ABOUT THIS TASK> With the images removed, repeat the data below exactly.
══ RECORDS FOR THE EXERCISE ══
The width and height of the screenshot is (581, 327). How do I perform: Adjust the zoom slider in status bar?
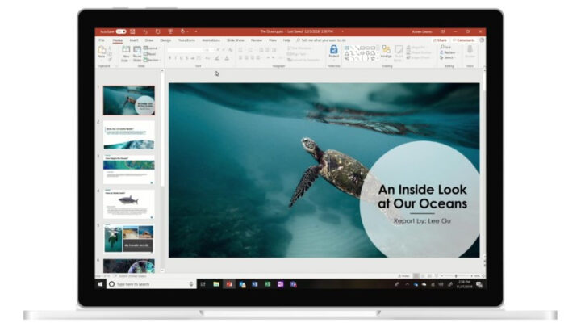tap(456, 276)
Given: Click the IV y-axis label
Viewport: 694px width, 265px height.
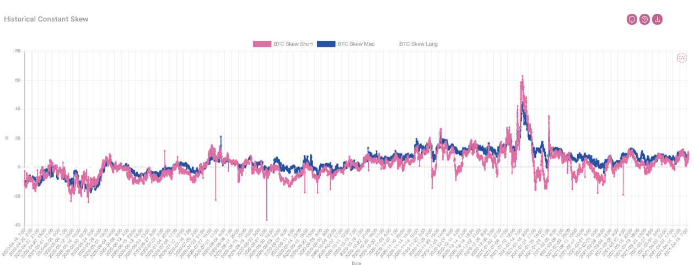Looking at the screenshot, I should point(7,138).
═══
RESULT>
The width and height of the screenshot is (581, 327). How do I perform: Adjust the zoom slider in status bar?
tap(456, 276)
Given: Click the IV y-axis label
Viewport: 694px width, 265px height.
Looking at the screenshot, I should point(7,138).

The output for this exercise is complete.